Regional trend: To reflect broad scale trends in background concentrations of air pollution, the X and Y co-ordinates for the centroids of each grid cell were also included as potential predictor variables.

Land cover: Land cover data were derived from the CORINE Land Cover Map 2000. Data from the 1:100 000 country vector data sets were used, with a notional accuracy of ca. 100 metres. The original CORINE categories were regrouped by summation into six urban classes (high density residential, low density residential, industry, ports, urban green spaces, industry plus ports) and one rural class (semi-natural plus forested areas). The area (in m²) for the seven classes was calculated for each grid cell for buffers of 100, 200, 300, 500, 1000 and 3000m. The total area of built-up land (original CORINE classes 1-9) within a 20 km buffer was also calculated using the Focalsum function in ArcGIS to produce a variable representing urban influence.

Population: Population data comprised headcounts from the 2001 census, at postcode level (ONS 2004): a postcode comprises, on average 12-15 properties. Data were converted to 100 m grids by intersecting the postcode locations with the base grid and summing the population count within each grid cell for buffers of 100, 200, 300, 500, 1000 and 3000m.
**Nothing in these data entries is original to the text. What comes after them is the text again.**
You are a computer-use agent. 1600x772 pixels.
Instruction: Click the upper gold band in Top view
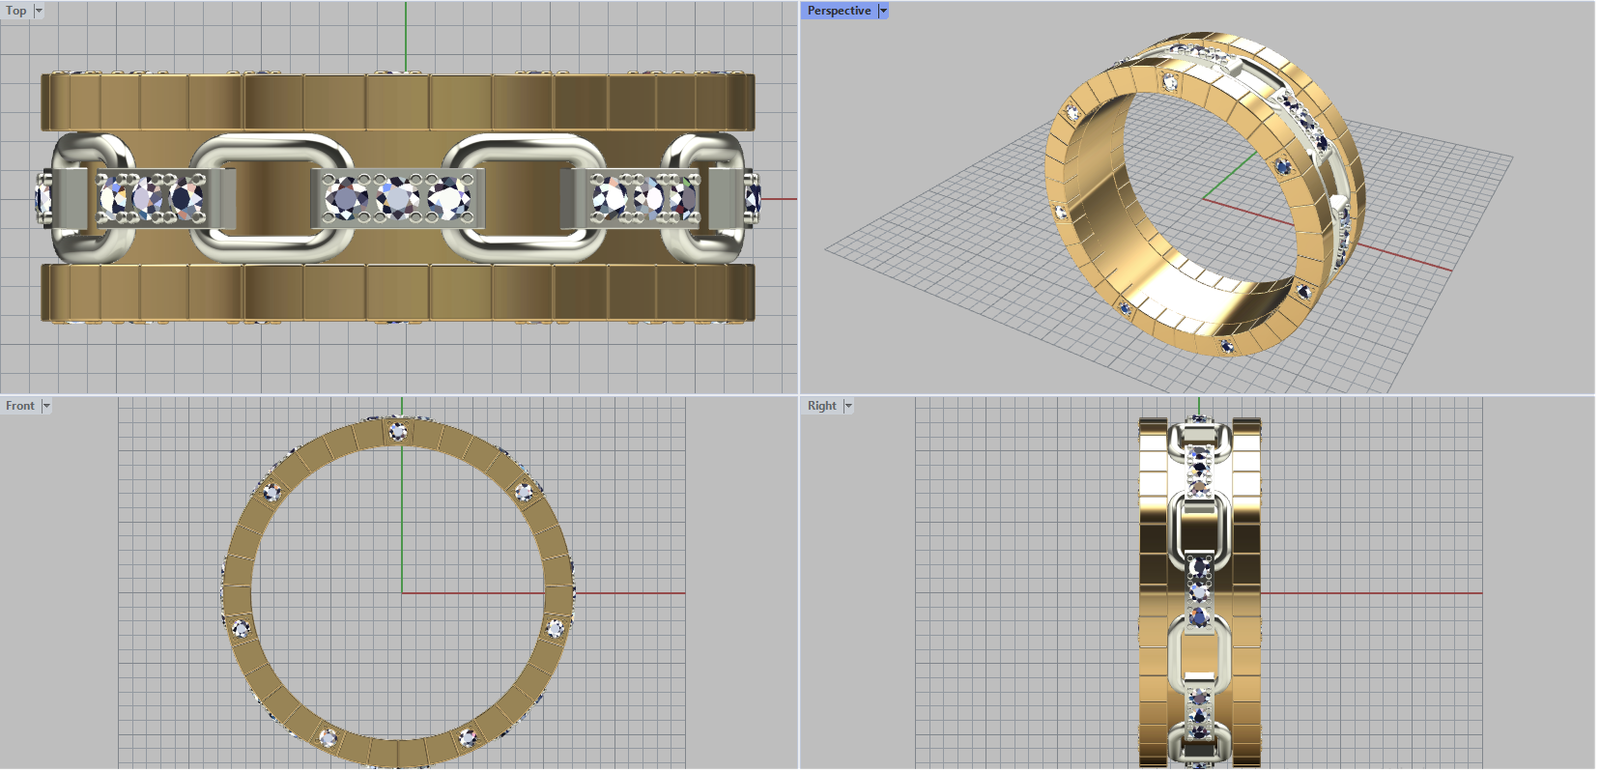[398, 102]

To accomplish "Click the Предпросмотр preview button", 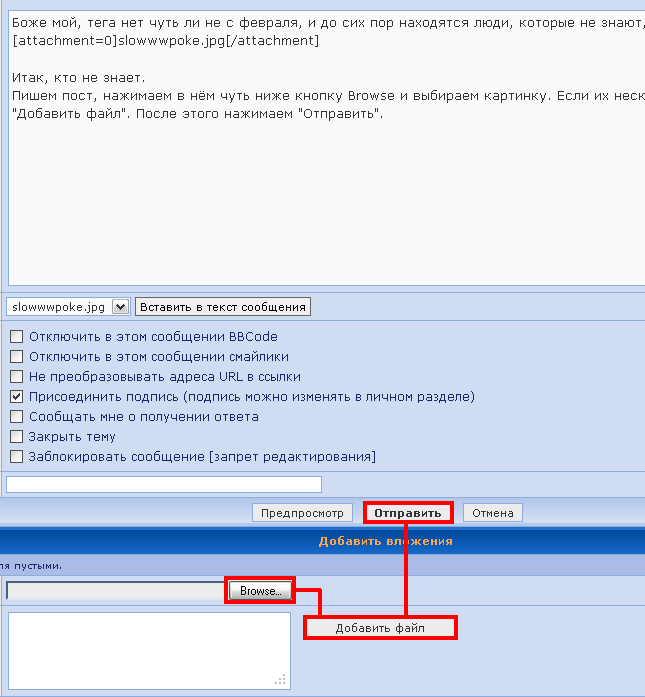I will 302,513.
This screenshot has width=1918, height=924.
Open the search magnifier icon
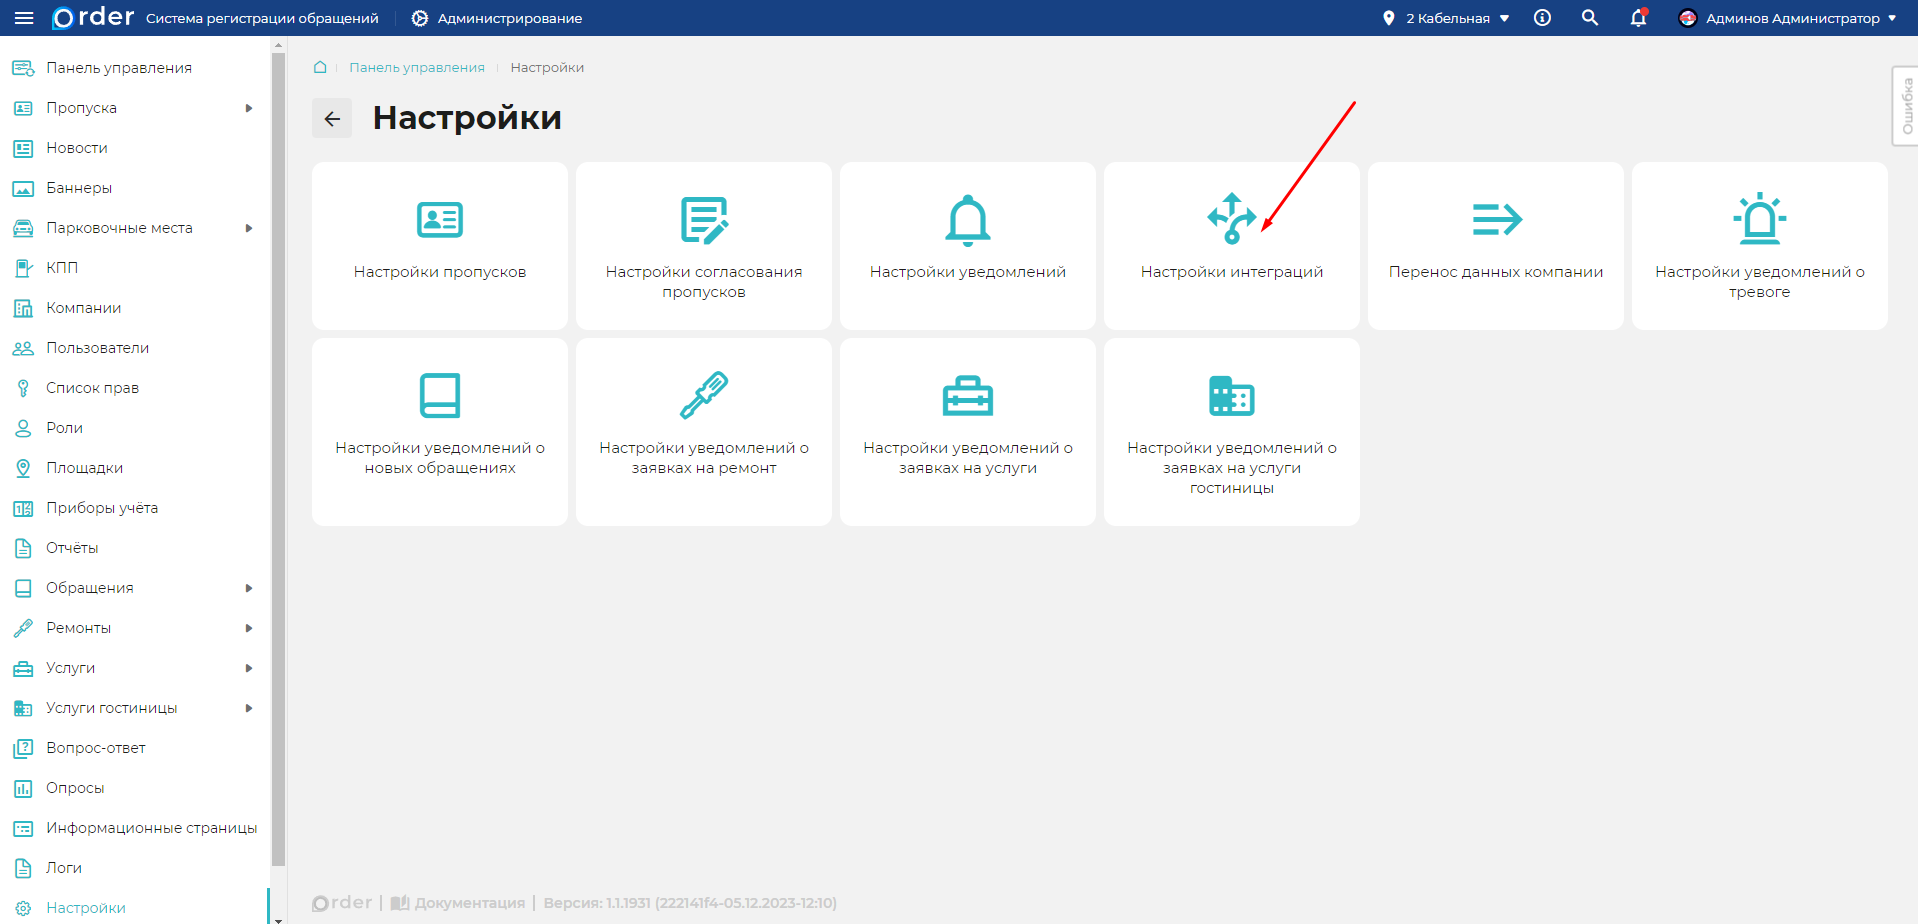(1589, 18)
Road and traffic data: The digital data on the road network was obtained from the Ordnance Survey 1:50 000 Meridian™ data set, and has a spatial accuracy of ca 1m. Roads were classified into four types: motorways, A-roads (single or dual carriageways with a speed limit of 60 or 70 mph, respectively), B roads (single carriageways with a speed limit of 60 mph) and minor roads (urban streets or country lanes). Traffic intensity data were obtained from the Department of Environment Food and Rural Affairs (DEFRA) in the form of total traffic counts (AADTF, Annual Average Daily Traffic Flows) for 2001, at point locations across the country, covering all motorways and A-roads. The traffic intensities were automatically matched to the digital road data, then gridded to a 100 m resolution for buffers of 100, 200 and 300m. The length of each road class within 100 m grids was also calculated for the same buffer sizes.

Regression modelling

The following guidelines were used creating the LUR models. This process was done in SPSS.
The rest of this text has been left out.